- [Selezione]:
________________________
Qualche elemento di contesto. Il presidente della COP28 Al Jaber è anche il CEO della compagnia petrolifera statale emiratina ADNOC. Secondo la BBC ha approfittato degli incontri preparativi alla conferenza per intrattenere trattative commerciali nel settore dell’oil&gas con 27 paesi. Ha dichiarato in una videoconferenza che non esiste “nessuna scienza” che indichi la necessaria eliminazione dei combustibili fossili. La conferenza era ospitata da un paese in cui il 60% del Pil deriva dalla vendita di greggio. Erano presenti 2456 lobbisti del fossile (il quadruplo dell’anno scorso). In una lettera del 6 dicembre l’OPEC ha chiesto ai suoi membri di rifiutare categoricamente ogni testo finale della COP28 che “prenda di mira le energie fossili al posto delle emissioni”.
Date le circostanze, la COP28 non sarebbe potuta finire meglio. Il primo Global Stocktake, che Al Jaber ha definito un “risultato storico”, invita le parti a contribuire a intraprendere azioni per “allontanarsi dalle fonti fossili nei sistemi energetici in modo giusto, ordinato ed equo, accelerando l’azione in questo decennio critico, in modo da raggiungere l’obiettivo emissioni nette zero al 2050 come indica la scienza”.
Questa, forse la frase più importante dell’accordo, non contiene solo la contestata espressione “transitioning away” che lascia l’amaro in bocca ai 120 paesi – tra cui l’UE – che concordavano con l’inserimento di una più perentoria eliminazione delle fossili nel testo. C’è un’altra novità positiva, che è l’indicazione di accelerare l’azione in questo “decennio critico”: non più solo un vago e lontano obiettivo al 2050.
Bicchieri mezzi vuoti
Oltre alla mancanza del “phase out” delle fonti fossili, il documento assegna ai “combustibili di transizione” “un ruolo nel facilitare la transizione energetica assicurando la sicurezza energetica”. Non si parla di gas, ma questa frase ha tutta l’aria di una concessione alle industrie fossili e a paesi come la Russia. C’è poi il riferimento alla riduzione (phase down) della produzione di carbone “unabated” e quindi il ruolo dato alle tecnologie di cattura e stoccaggio della CO2 (CCS), altro regalo all’oil&gas che rischia di ritardare gli sforzi nella mitigazione.
________________________
- [Record mostrati]:
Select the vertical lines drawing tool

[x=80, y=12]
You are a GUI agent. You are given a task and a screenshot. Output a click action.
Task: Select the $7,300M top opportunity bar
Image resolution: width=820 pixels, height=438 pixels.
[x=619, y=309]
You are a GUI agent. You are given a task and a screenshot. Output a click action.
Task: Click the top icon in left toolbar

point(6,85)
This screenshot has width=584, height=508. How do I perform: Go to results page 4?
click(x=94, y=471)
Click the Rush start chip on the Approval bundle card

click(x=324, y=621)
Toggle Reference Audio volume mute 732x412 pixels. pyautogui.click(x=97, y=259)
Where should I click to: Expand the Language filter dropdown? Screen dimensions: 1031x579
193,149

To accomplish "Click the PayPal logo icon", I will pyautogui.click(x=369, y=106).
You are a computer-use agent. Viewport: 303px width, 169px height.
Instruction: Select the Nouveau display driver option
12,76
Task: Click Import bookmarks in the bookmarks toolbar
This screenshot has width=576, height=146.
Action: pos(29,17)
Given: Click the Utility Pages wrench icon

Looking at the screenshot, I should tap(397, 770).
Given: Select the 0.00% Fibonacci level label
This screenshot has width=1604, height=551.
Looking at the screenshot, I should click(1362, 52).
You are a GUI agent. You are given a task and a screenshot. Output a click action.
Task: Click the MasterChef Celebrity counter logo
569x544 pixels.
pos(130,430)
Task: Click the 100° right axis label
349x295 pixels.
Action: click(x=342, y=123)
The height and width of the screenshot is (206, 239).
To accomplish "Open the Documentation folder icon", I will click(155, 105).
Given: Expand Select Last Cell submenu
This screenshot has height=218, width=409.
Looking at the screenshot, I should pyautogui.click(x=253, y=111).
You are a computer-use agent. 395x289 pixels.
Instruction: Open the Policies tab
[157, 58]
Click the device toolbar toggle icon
________________________
- [Obiettivo del compito]:
Secondo la selezione, quanti lobbisti del fossile erano presenti alla COP28?

- [In risposta]:
2456, il quadruplo dell'anno precedente.